Strange blue sea creatures that started washing up along shorelines in Washington, Oregon and Northern California earlier this summer have now invaded Southern California beaches, officials say.
Velella velella, jellyfish-like creatures also known as "by-the-wind-sailors," have been reported carpeting beaches from Oxnard, north of Los Angeles, down to San Diego, they report.
They get their "sailor" nickname from their transparent fin that sticks up out of the water from their blue, 3-inch-long bodies.
That fin allows the winds to push them across the ocean surface with tentacles trailing down into the water to capture plankton and floating fish eggs as their food.
"Out at sea, they look like bubbles on the surface of the ocean until you get up on them," says Julie Bursek from NOAA's Channel Islands National Marine Sanctuary.
It's because that upright fin puts them at the mercy of the winds that they've been carpeting West Coast beaches, scientist say.
"Every now and then, the currents and the winds will change and these guys will, instead of being pushed out to sea, they actually wind up on the beach," says David Bader, director of education at the Aquarium of the Pacific in Long Beach, California.
Although people assume they're a type of jellyfish, that's not quite accurate, he says.
"They're jelly-like creatures, but they're not exactly jellyfish."
Technically, they are a genus of hydrozoans, and every individual velella is in fact a colony of small creatures known as polyps.
While their tentacles are equipped with stingers to help them in their hunt for food, they don't represent any real risk to people, he says.
"That sting is not very potent," he says. "It's nothing that could actually get through my skin."
Still, people are cautioned against picking them up and should avoid touching their face or eyes if they have handled a velella.
Once washed ashore, unless a subsequent wave carries them back into the water they quickly dry out and die, with the blue color of their bodies rapidly fading.

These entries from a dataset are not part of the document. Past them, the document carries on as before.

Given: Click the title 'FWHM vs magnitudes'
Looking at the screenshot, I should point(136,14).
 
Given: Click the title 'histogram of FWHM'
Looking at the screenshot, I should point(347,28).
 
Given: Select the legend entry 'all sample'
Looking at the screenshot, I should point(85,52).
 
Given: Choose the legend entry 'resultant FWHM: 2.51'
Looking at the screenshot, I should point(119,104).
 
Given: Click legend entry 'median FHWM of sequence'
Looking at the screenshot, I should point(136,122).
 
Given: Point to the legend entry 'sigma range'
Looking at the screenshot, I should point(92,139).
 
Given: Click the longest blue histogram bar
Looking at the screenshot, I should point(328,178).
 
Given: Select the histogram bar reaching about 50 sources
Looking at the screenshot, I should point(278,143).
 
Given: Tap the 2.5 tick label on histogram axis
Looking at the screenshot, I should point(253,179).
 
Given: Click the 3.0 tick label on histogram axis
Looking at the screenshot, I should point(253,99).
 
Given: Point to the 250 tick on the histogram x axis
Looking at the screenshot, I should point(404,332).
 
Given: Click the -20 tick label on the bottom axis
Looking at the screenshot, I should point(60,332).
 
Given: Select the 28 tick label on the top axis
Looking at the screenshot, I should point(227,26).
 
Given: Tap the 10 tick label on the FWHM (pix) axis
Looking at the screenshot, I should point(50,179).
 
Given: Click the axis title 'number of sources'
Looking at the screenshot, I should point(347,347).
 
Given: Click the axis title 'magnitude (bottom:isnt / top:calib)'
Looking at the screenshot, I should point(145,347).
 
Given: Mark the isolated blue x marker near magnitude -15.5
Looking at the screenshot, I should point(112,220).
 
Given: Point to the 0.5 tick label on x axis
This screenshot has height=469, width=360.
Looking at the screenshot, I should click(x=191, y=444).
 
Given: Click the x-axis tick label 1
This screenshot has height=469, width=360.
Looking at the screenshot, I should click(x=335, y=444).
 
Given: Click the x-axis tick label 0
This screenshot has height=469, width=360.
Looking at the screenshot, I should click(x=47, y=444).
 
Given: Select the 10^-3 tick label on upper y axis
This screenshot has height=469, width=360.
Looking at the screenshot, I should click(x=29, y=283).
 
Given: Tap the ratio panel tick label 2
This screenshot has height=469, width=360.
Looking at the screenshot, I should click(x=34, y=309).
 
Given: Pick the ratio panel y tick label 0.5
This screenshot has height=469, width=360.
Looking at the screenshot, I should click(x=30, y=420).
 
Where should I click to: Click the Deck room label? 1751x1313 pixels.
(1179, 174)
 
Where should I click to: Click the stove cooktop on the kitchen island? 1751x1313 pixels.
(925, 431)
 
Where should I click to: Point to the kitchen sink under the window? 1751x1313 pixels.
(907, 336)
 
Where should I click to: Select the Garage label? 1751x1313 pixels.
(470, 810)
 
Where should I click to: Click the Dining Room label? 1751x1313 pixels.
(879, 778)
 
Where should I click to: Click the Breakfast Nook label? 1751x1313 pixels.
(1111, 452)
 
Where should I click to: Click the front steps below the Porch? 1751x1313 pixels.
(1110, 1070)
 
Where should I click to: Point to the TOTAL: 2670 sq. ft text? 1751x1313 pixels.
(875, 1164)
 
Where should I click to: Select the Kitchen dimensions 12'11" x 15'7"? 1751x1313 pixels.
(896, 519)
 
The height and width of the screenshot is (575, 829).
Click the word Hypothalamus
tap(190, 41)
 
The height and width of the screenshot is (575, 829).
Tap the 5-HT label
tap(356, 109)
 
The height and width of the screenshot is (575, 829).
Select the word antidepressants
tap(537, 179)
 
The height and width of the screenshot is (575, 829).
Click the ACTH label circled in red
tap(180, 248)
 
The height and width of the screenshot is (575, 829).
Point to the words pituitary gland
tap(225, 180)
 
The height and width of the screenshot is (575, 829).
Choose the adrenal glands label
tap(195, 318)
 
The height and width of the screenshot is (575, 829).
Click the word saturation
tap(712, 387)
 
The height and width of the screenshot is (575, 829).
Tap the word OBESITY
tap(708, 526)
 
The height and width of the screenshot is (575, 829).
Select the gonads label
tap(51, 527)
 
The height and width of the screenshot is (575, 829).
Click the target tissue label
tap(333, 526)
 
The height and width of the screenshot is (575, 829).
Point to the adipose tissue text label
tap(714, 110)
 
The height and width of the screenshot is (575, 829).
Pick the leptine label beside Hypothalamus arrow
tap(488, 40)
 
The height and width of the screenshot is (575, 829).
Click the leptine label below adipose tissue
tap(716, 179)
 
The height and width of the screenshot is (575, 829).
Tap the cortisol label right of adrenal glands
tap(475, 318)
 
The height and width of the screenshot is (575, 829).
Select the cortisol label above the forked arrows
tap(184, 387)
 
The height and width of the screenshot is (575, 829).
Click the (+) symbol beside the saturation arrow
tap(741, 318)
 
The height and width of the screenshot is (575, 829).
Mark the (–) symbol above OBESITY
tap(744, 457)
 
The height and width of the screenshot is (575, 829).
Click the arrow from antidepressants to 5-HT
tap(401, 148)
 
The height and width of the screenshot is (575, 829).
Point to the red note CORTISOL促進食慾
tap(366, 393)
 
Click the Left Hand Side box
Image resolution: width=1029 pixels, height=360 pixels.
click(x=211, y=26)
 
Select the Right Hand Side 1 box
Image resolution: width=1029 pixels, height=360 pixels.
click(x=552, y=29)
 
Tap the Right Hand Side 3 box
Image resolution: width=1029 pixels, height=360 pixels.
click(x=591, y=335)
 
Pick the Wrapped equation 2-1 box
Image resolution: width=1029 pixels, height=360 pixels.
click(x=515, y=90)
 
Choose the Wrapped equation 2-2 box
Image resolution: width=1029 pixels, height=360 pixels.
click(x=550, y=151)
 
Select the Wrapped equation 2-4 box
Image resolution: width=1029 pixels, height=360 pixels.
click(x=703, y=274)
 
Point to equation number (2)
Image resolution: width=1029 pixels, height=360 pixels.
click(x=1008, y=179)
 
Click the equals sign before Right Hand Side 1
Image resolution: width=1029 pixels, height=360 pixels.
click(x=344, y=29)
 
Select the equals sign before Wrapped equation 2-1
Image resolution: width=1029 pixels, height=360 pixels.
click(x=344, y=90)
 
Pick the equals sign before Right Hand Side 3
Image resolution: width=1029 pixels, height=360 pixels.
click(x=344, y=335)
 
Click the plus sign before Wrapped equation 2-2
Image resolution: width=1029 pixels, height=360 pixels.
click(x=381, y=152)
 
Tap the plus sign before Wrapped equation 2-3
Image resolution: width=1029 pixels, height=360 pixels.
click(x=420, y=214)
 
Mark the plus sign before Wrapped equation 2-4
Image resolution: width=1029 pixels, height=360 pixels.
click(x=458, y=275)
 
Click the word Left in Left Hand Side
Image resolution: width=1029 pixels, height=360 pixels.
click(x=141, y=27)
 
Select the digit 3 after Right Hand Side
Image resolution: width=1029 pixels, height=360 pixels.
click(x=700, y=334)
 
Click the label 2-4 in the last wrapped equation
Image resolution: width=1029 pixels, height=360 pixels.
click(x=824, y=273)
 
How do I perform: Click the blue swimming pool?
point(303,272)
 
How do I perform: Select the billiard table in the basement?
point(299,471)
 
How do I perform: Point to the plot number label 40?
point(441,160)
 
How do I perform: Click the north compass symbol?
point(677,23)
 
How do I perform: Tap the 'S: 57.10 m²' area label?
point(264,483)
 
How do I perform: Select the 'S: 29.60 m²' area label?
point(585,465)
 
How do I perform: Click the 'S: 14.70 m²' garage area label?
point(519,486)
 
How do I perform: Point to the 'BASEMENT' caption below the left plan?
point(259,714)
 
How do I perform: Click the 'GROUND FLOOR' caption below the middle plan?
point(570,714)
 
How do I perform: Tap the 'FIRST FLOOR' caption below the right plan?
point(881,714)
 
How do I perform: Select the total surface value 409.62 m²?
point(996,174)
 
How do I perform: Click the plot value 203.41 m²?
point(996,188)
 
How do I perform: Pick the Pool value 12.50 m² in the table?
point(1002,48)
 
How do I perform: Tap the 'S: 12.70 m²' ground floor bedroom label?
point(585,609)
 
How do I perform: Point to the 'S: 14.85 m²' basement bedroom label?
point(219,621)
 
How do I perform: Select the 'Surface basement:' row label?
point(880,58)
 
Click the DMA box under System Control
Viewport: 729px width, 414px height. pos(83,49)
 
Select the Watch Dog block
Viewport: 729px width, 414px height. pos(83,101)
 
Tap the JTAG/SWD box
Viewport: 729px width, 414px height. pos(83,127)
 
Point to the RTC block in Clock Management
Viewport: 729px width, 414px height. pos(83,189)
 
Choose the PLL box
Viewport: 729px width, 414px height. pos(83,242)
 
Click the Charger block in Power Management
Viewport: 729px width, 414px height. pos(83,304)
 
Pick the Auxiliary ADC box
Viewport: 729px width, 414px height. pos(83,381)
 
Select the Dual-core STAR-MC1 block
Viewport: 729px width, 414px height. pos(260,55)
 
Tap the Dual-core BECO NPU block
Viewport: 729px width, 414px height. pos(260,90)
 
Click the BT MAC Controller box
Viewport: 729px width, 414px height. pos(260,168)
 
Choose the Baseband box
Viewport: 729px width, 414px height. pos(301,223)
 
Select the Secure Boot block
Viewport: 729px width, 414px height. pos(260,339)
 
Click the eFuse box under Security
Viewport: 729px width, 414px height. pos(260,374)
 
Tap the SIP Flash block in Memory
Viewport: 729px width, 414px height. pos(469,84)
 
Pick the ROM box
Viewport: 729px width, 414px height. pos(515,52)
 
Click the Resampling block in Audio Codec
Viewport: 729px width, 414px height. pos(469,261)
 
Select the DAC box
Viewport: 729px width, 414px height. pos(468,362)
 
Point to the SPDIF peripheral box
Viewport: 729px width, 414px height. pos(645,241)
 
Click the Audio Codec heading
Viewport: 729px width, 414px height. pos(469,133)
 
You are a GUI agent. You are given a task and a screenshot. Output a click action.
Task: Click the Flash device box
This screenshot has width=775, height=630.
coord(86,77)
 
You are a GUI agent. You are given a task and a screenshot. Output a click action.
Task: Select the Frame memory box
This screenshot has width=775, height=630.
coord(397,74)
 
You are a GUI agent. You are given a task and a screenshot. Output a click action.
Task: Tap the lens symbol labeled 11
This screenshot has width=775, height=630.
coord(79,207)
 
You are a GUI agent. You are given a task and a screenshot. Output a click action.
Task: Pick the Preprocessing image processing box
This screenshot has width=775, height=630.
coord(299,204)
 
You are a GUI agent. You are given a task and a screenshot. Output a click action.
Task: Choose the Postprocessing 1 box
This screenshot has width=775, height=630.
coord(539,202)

Velella occur in all the world oceans in regions of either warm or temperate water, and mass strandings like the current incidents on the west coast of North America are a common springtime or summer occurrence.
They usually begin on northern beaches, often around British Columbia; then the phenomenon moves south into U.S. waters over subsequent weeks or months.
Strandings can cover hundreds of miles of beach with a layer of the dying animals.